Vergessen Sie Gordon Gecko. Und "Wall Street". Wenn Ihnen etwas am Kino liegt und an dem, was einst über uns in den Geschichtsbüchern zu lesen stehen wird: Schauen Sie sich "The Big Short" an! Danach werden Sie stinkwütend sein, aber auch prächtig unterhalten. Klüger, aber auch mächtig euphorisiert. Und achten Sie auf die Blondine in der Badewanne. Sollte ja nicht so schwer sein.

Bis ins letzte, verdammte Detail hat Regisseur Adam McKay ("Anchorman") in dieser kerosinpumpenden Finanzthrillerkomödie alles richtig gemacht: Wenn Margot Robbie ("Wolf of Wall Street") Subprime-Kredite und Leerverkäufe erklärt, während sie im Schaumbad Champagner schlürft; wenn Selena Gomez am Spieltisch in Las Vegas über forderungsbesicherte Wertpapiere spricht oder der Starkoch Anthony Bourdain diese am Beispiel von teuer verkauftem alten Fisch veranschaulicht, hört und vor allem versteht auch der Letzte, wie dummdreist Banken und Rating-Agenturen Menschen um ihr Geld, ihre Rente, ihr Zuhause betrogen haben. Voilà Finanzkrise 2008! Und man sitzt da, kindlich staunend, erwachsen schockiert, und die innere Stimme fragt, wo die nächste Heugabel liegt.
Brad Pitt, Ryan Gosling und das ganz große Geld
Die vierte Wand ist abgeschafft, wenn ein schmieriger Ryan Gosling durch den Film führt, um den Zuschauer immer wieder auf Wahrheiten zu stoßen, hinter die Kulissen gucken zu lassen und mit amüsantem Zynismus über unsere selbstverschuldete Unwissenheit zu lachen.

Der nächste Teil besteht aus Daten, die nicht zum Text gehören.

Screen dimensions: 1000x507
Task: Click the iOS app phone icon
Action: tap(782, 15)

Aber das ist nur die Kirsche auf dieser Torte, die mit folgenden Zutaten gebacken wird:
Eine Gruppe von Geeks und Outsidern wittert die Finanzkrise schon Jahre vorher - und versucht, Profit daraus zu schlagen. Das sind: ein offensichtlich autistisches Zahlengenie (Christian Bale), das als erstes im Zahlenmeer der Globalisierung auf Unstimmigkeiten stößt, ein Hedge-Fonds-Manager, der eh schon meint, dass die Welt ein korrupter Haufen Dreck ist (Steve Carell) und ein zwielichtiger Händler von der Deutschen Bank (Ryan Gosling). Später kommen noch zwei grüne Jungs dazu, die von einem ehemaligen, mittlerweile paranoiden Star-Broker (Brad Pitt) unterstützt werden.

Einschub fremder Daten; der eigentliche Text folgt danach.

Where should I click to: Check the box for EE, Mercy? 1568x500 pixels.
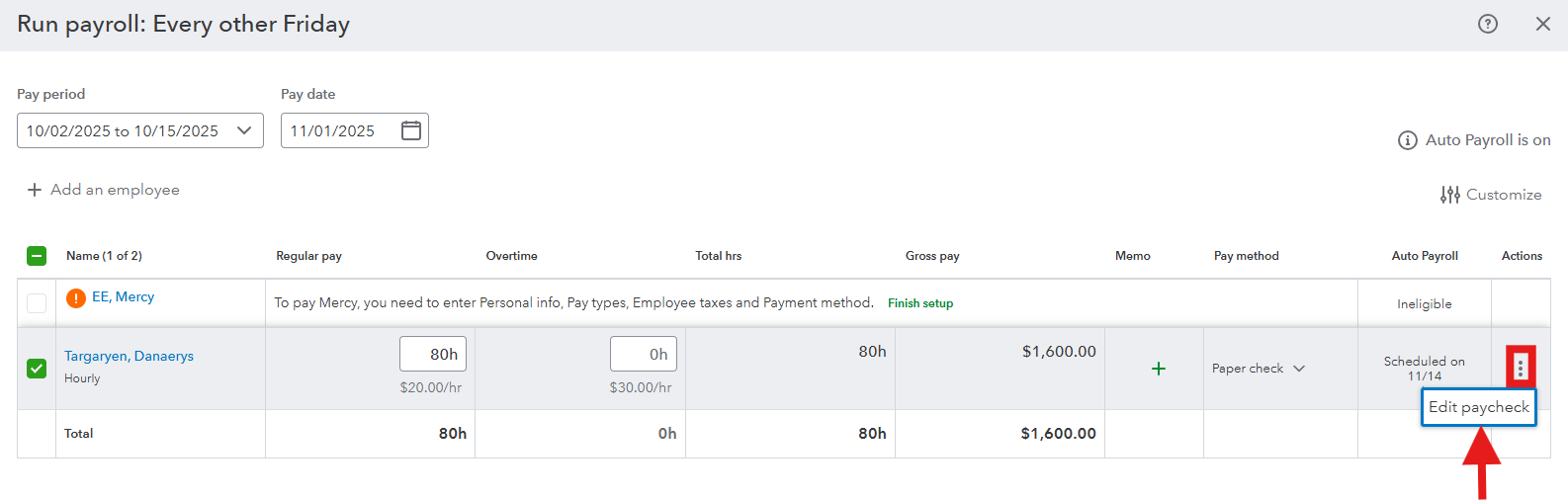(37, 303)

Um deren Geschichte zu erzählen, rast "The Big Short" wie eine irre Achterbahn durch die letzten Jahrzehnte, zeigt, wo der Profit und die Gier herkommen, wie die Menschen auf das "leichte Geld" hereingefallen sind, und wie das Fundament, auf dem der ganze Markt sich türmt, zunehmend in die Brüche geht, was aber niemanden zu interessieren scheint. Sind zu viele Scheine davor. Großartige Szene: die fast-blinde Chefin der Rating-Agentur.
Zynismus vs Gewissen
Carells Fondsmanager ist so verbittert, dass er den Zynismus bereits hinter sich hat. Er und Pitts ausgestiegener Öko-Realist sorgen dafür, dass der Film nicht völlig in eine bitterböse Farce abrutscht. Auch wenn es durchaus angemessen scheint. Sie sind unser Gewissen, das sich immer wieder meldet, wenn der zugekokste Ritt auf der Gier-Welle zu lange dauert. Denn das hat dieser Film, ein Gewissen.

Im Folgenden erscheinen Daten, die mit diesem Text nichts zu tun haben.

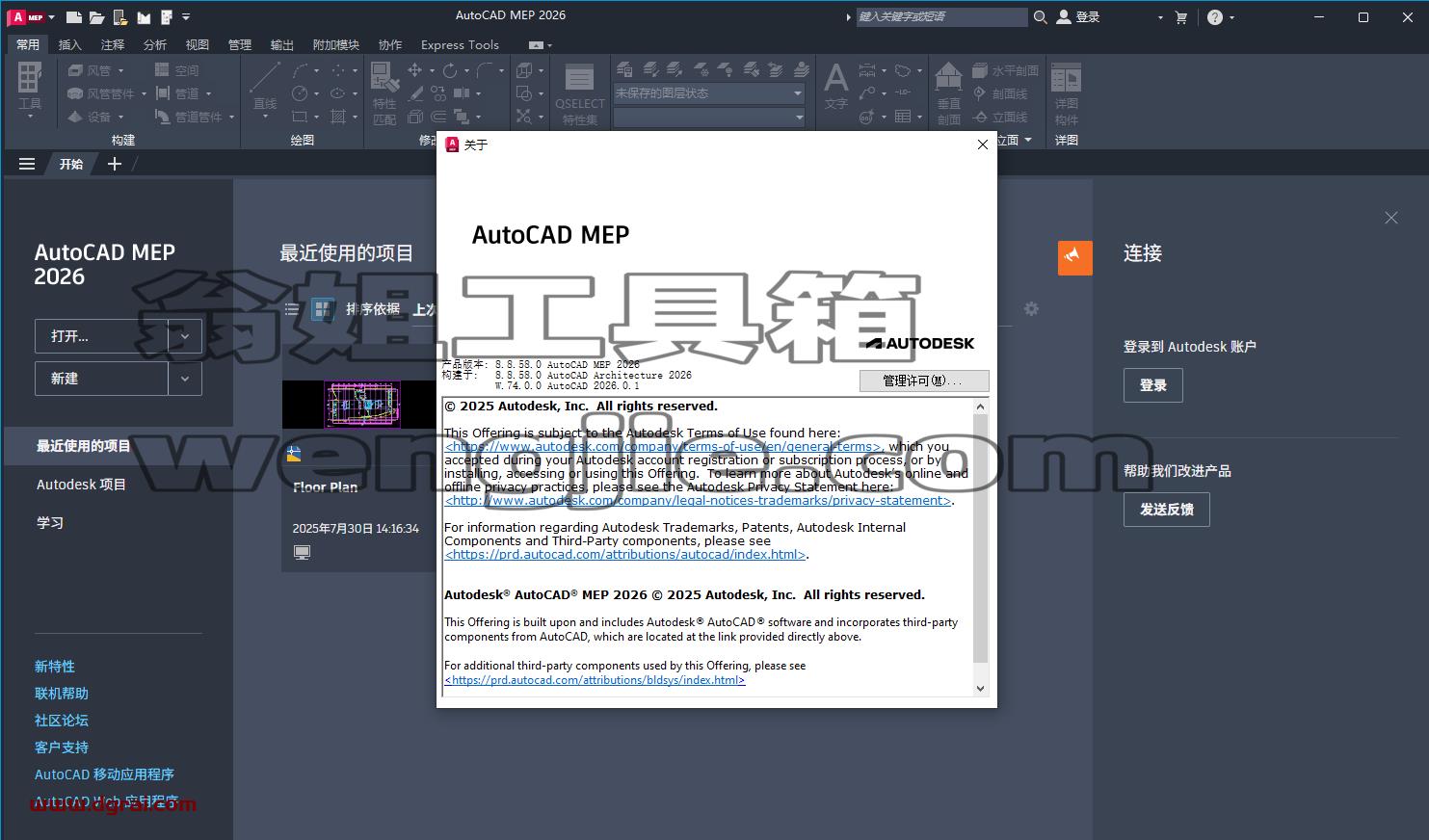1429x840 pixels.
Task: Click the 垂直剖面 vertical section icon
Action: coord(949,93)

Das friedliche Miteinander in unserer Gesellschaft basiert auf Vertrauen: Vertrauen darauf, dass mein Nachbar mir nicht den Kopf einschlägt, Vertrauen darauf, dass die Milchpreise schon stimmen werden, Vertrauen darauf, dass der Arzt mich heilen und nicht mit mir reich werden will, Vertrauen darauf, dass mein hart verdientes Geld auf der sicheren Bank liegt. Ja, es gibt Regeln und Gesetze, aber die hätten ohne Grundvertrauen keine große Wirkung. Ohne unser Grundvertrauen wäre das Leben in unserer Gesellschaft Barbarei. Ohne dieses Gefühl der Solidarität, dass wir alle im selben Boot sitzen, wäre es eine Hölle des Jeder-ist-sich-selbst-der-Nächste. In der hat alles und jeder keinen anderen Wert als seine Effizienz. Manche nennen das Turbokapitalismus. "The Big Short" hat die Eier, es menschenfeindlichen Dreck zu nennen. Interessanterweise Dreck nach dem sich viele offensichtlich sehnen.